Just to clarify: the point of the e-mail above was to show
the usefulness (albeit limited) of having formail _not_ generate
any sort of output if the -D criteria is met.


Are you sure your scheme must rely on counting messages?
Is anyone else doing this?  (I'd like to see the recipes.)
Whu not do something more mundane, if more useful, and count
bytes and delete after a certain limit?

Actually, right now, once a month, I append the current mail list
mbox's to an archive of each, if they exceed a certain byte limit.
The only problem with that approach, is if I want to look at recent
mails, and they've been moved to the archive, I end up opening a
very big mailbox.  What I'd rather do, is just look at the last
N messages, and have those on hand, all the time.  Also, I have
a tendency of keeping a lot of old messages around in my inbox,
'just in case I might need them later', and would like to have
the older messages automatically pruned.  Same goes for my .sent file.

The other difficulty with checking for byte limits, is it is more
difficult to write the script so that it prunes only N bytes off the
front of the mailbox ... the pruning needs to occur at message
boundaries.  Still, it might makes sense to prune on the basis of the
number of bytes, as well as the number of messages, ie: "prune this
mail box until it contains less than 250,000 bytes and less than 100
messages".  That will make the logic a little more complicated though,
because you'd need to count backwards from the most recent message to
ariive at the number of messages to keep.

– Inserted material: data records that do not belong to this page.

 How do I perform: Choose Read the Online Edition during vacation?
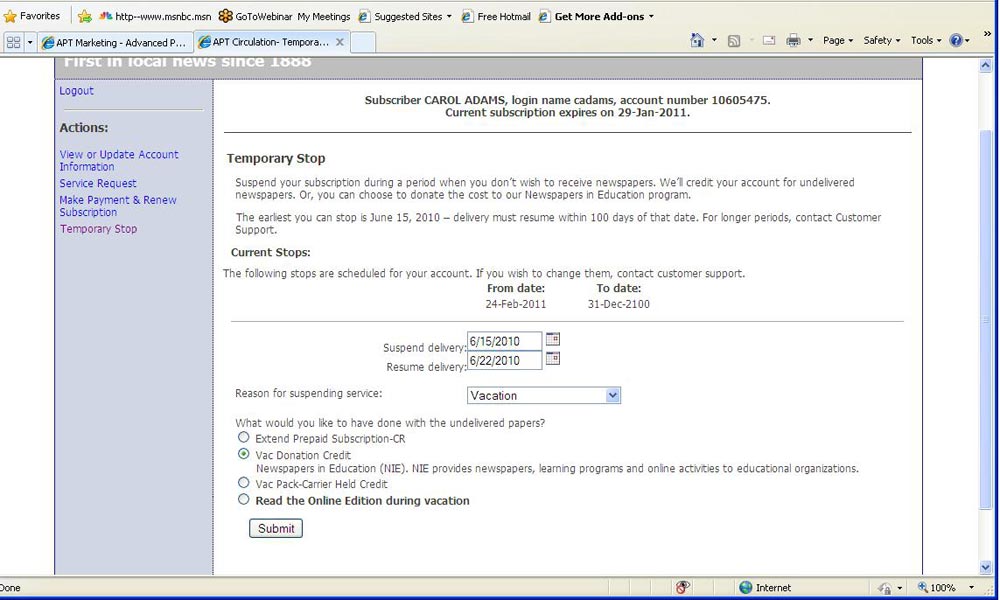point(244,500)
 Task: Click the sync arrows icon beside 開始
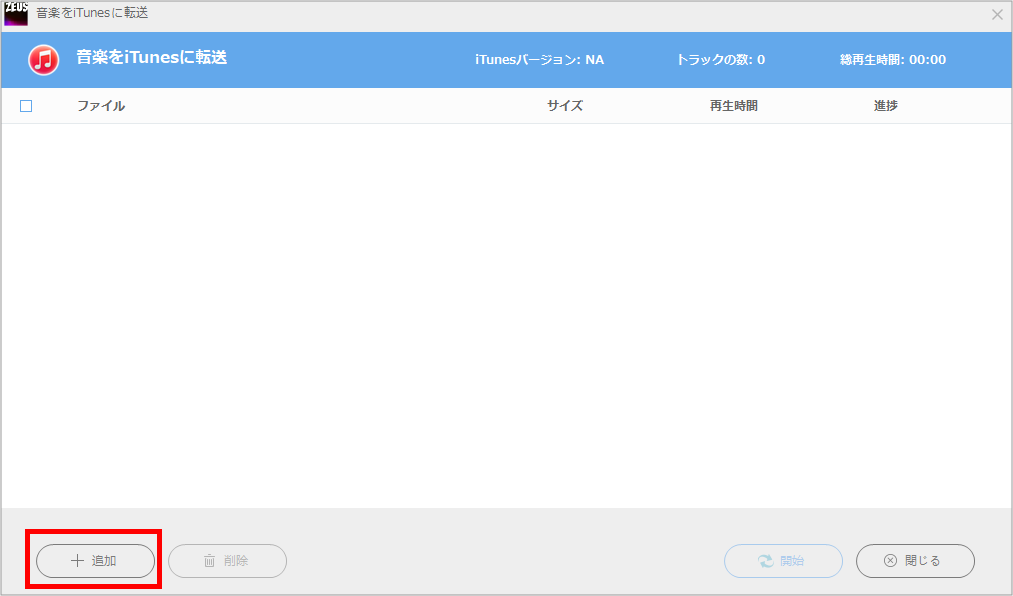[x=766, y=561]
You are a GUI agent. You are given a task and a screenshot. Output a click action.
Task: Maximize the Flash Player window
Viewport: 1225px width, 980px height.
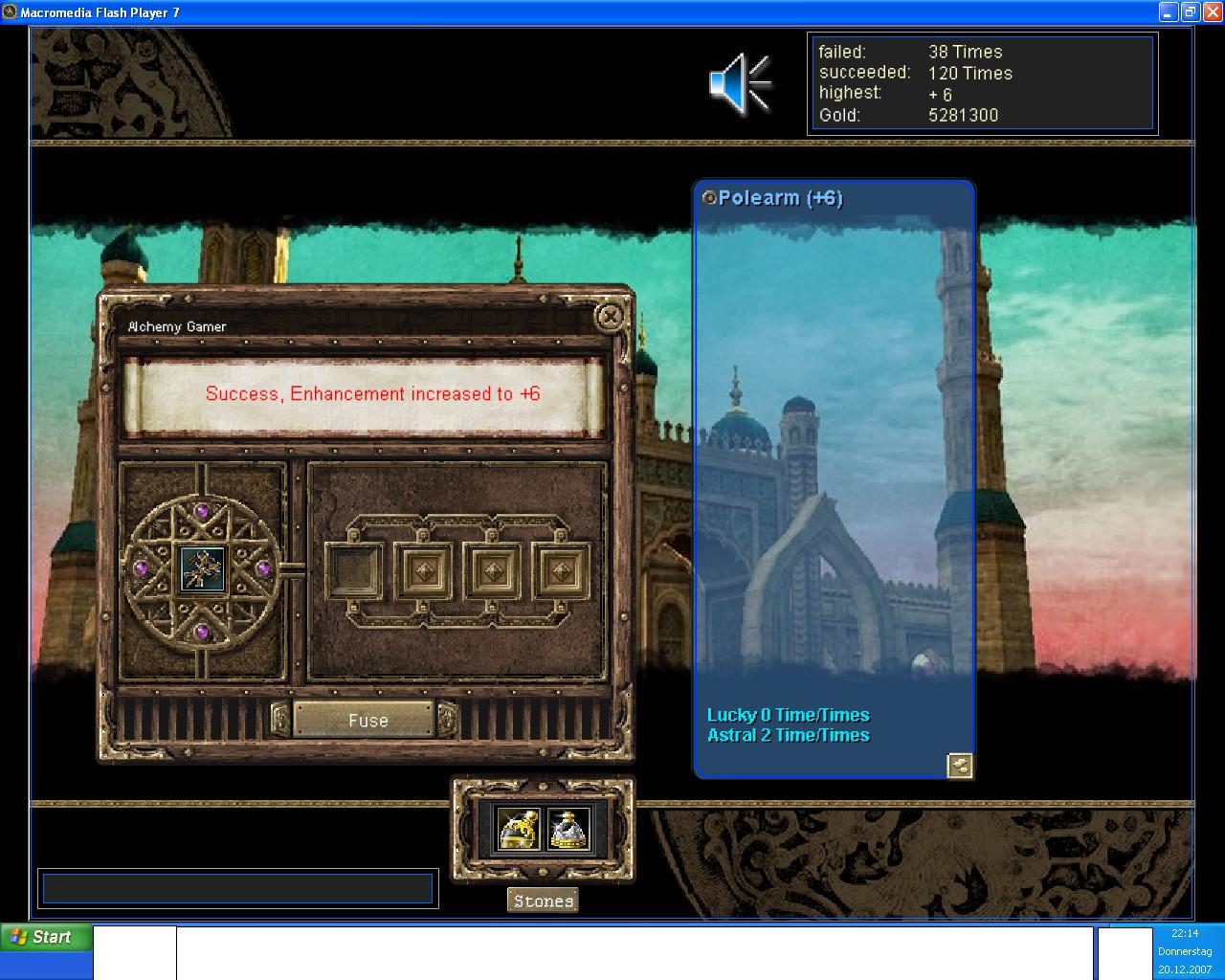click(x=1190, y=11)

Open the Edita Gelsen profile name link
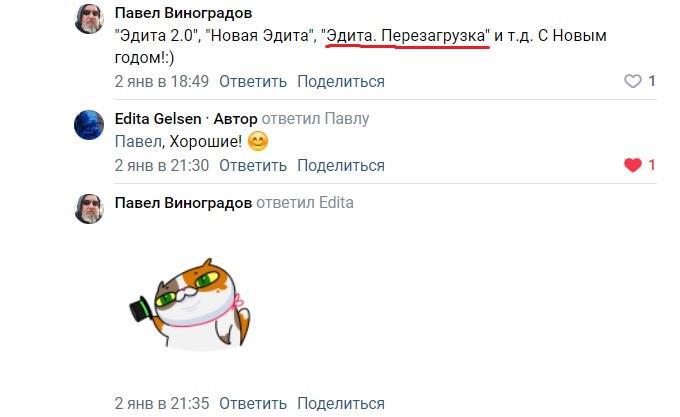click(158, 119)

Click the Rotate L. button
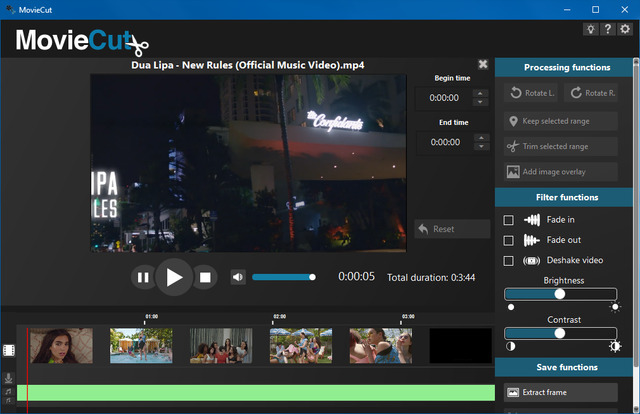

What I myself am thinking of implementing is a backup
of all non-list mail that would then get cleaned out by a cron job
and find after so many days.  I do this now (have for years) with
my procmail logs and auto-ack respondent database (everybody gets
an auto-ack no more than weekly from each unique sending address,
unless they request verbose acks or no acks).  It would be simple
to add saving mail to files each day and then use find
to delete mail over, say, 7 days old.  I would also gzip the
mail.

If I understand your suggestion above, this would require saving
each e-mail message into a separate file?  I was trying to avoid
that.  I prefer keeping related mail in a single file.